A utilização de tração animal para transportes diversos por
meio de carroças antecede o moderno advento dos veículos, no meio urbano, na
maioria dos casos geram inteligíveis maus-tratos aos animais explorados em tais
situações.
Quem nunca viu um animal magro, desnutrido, tendo que puxar
cargas altamente desproporcionais a sua condição física?

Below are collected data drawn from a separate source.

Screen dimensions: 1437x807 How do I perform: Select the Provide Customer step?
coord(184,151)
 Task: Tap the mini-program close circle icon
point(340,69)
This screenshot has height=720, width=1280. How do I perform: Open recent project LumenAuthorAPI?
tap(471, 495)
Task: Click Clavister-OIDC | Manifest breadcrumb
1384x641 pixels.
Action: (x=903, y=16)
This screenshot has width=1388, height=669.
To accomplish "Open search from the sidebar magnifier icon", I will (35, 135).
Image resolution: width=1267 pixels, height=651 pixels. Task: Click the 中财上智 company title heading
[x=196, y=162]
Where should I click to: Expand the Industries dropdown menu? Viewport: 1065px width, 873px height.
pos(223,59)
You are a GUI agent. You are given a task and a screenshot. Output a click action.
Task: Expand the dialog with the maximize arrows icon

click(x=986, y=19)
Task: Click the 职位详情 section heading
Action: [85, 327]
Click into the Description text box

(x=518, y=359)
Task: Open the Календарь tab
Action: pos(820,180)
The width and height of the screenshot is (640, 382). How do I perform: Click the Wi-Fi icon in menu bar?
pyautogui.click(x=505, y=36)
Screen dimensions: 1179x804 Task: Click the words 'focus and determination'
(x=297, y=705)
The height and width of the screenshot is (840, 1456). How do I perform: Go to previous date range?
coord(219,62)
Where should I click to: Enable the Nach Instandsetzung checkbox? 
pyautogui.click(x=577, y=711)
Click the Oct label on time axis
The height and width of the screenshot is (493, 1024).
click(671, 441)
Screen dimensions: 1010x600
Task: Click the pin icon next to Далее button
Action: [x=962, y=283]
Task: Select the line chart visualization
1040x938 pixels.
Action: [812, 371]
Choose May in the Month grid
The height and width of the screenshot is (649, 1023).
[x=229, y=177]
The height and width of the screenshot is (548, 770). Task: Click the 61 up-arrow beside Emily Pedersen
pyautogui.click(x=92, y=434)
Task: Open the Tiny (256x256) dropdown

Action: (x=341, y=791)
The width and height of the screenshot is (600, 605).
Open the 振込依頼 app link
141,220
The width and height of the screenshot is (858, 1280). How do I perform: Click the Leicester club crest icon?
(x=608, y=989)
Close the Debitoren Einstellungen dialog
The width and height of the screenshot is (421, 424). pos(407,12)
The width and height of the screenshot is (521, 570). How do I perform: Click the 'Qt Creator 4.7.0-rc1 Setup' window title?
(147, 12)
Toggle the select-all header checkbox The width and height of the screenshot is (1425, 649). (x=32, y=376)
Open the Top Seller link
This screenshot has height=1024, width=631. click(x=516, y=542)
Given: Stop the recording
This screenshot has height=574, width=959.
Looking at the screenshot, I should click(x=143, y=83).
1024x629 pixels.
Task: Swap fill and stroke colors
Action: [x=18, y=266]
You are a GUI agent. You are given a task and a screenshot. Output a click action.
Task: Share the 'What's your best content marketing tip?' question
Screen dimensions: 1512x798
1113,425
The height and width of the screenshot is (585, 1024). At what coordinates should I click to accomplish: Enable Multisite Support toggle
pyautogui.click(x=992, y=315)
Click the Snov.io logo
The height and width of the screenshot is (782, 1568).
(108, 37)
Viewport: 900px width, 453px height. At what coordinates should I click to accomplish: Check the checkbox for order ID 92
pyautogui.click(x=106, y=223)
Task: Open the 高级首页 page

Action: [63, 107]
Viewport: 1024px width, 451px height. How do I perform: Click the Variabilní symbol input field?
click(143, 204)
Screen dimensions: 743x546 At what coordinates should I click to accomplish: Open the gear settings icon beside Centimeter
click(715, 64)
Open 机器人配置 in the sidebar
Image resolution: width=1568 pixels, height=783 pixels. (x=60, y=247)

Os animais sujeitos a essas realidades em regra não se
hidratam de forma condizente à exigência do esforço de seu trabalho e muitas
vezes não tem alimentação adequada e balanceada. Em muitos casos, após serem
forjados a trabalharem uma vida inteira mediante castigo, quando não estão mais
tão eficientes no desincumbir de seus trabalhos, já doentes, velhos e sem
direito a aposentadoria, são abandonados ou até vendidos a matadouros. Nos
casos citados onde envolvem maus-tratos aos animais que laboram em tais
situações, a proteção já é tutelada pelo ordenamento jurídico nacional vigente e
as práticas ilegais são criminalizadas pela Lei dos Crimes Ambientais, apesar
da pena ainda ser pequena.
Fora do âmbito da proteção animal especificamente dita, a
exploração de animais para tração, traz sérios problemas quando verificamos a
utilização de carroças e assemelhados no trânsito da cidade, já abarrotado pelo
alto número de veículos automotores que disputam o espaço urbano. Não é raro
visualizá-las sem sinalização ou qualquer identificação, muitas vezes conduzidas
por crianças ou adolescentes, principalmente nos bairros de periferia, onde são
utilizadas em muitos tipos de transportes. Acidentes graves em vias públicas já
ocorreram envolvendo tantos os animais quanto seus condutores, alguns fatais já
ocasionaram trágicas mortes. Em Ribeirão Preto, absurdamente uma égua prenha
chegou a dar a luz a seu filhote em plena Avenida Francisco Junqueira, uma das
mais movimentadas da cidade.
A prática quase primitiva de utilização de animais de tração
já foi proibida em capitais de Estados e cidades metropolitanas como São Paulo,
Campinas, Rio de Janeiro, Porto Alegre, Recife e outros importantes centros
urbanos. O assunto tem despertado o interesse da população de diversos
municípios e várias entidades consideram a suposta proibição de sua utilização um
grande avanço na efetiva melhora do meio ambiente e da qualidade de vida como
um todo. Em Ribeirão Preto, cidade modelo para o Brasil em diversas temáticas,
já está na hora de estudar e discutir a questão.

Ótimo, concordo com voce. Deveria ser proibido a tração animal em Ribeirão, por questão de maus tratos aos animais. Voce tem mais informações sobre isso, penso em um TCC sobre a matéria.